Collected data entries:

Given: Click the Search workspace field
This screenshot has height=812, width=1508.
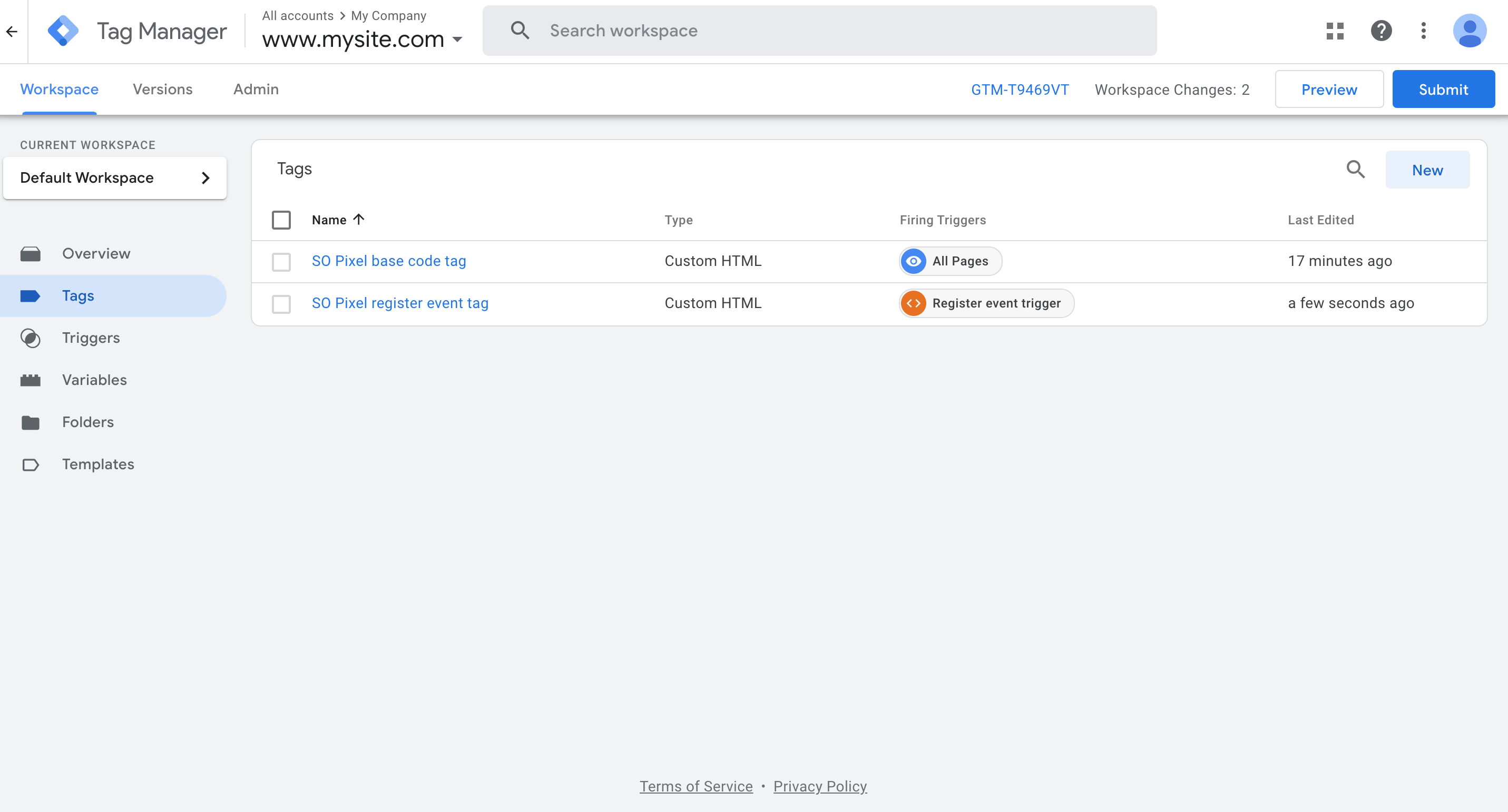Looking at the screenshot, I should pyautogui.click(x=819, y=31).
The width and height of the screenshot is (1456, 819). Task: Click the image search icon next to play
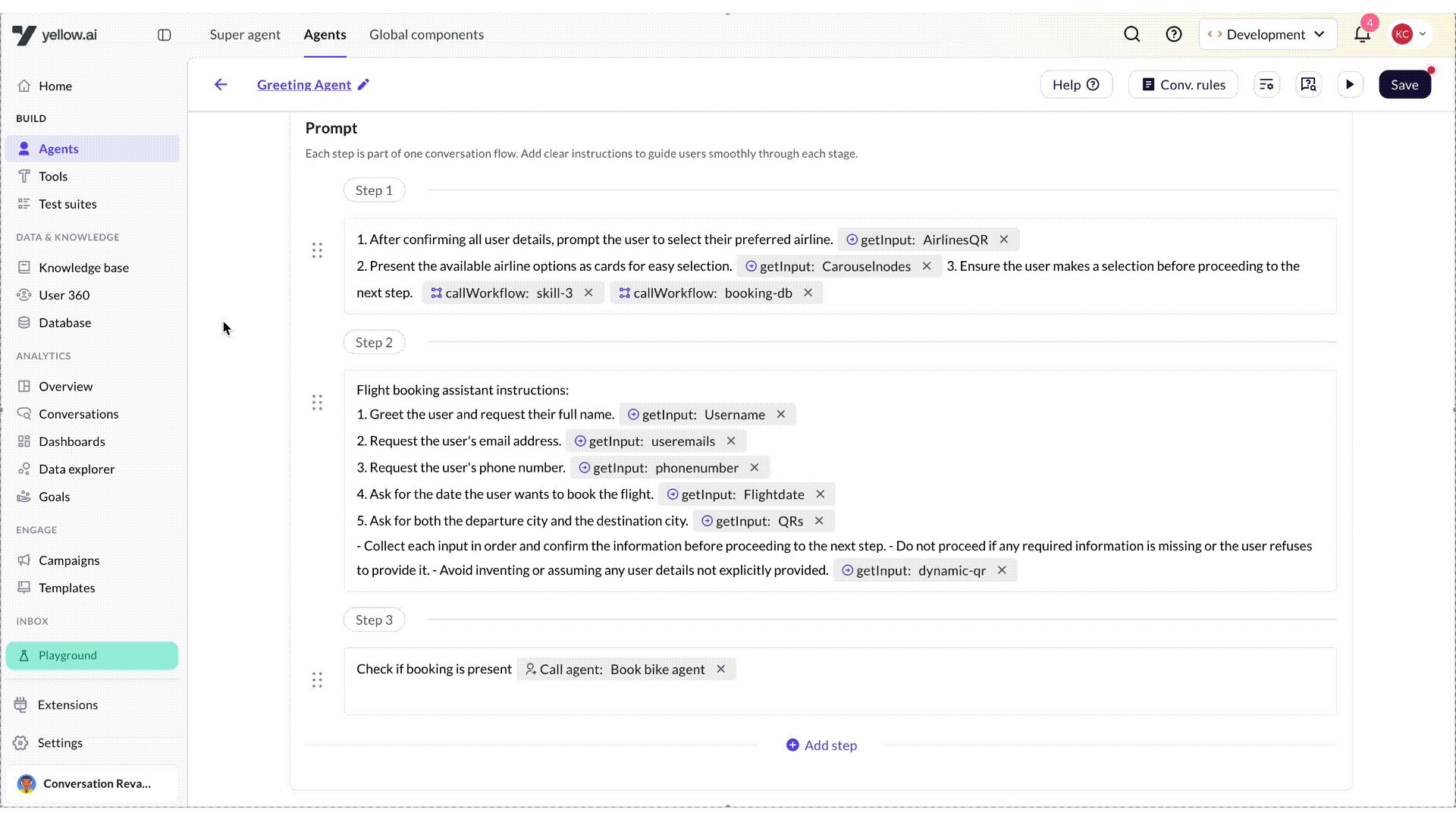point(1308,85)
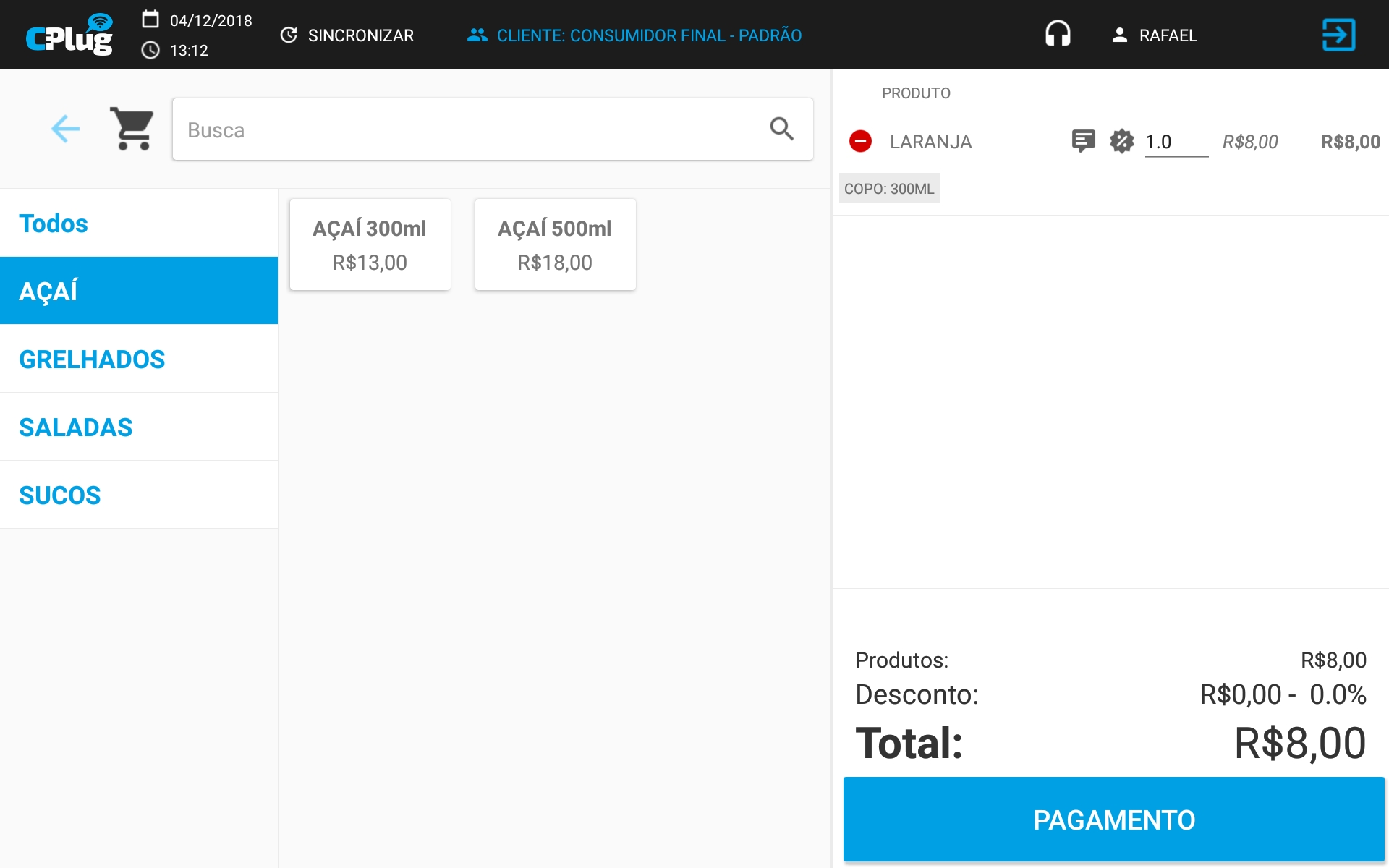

● **About this task**:
From the line containing "The width and" through the last line of the records, both included, output those lines exactly and nothing else; skip the pictures.

● **Task result**:
The width and height of the screenshot is (1456, 819). Task: Click the image search icon next to play
point(1308,85)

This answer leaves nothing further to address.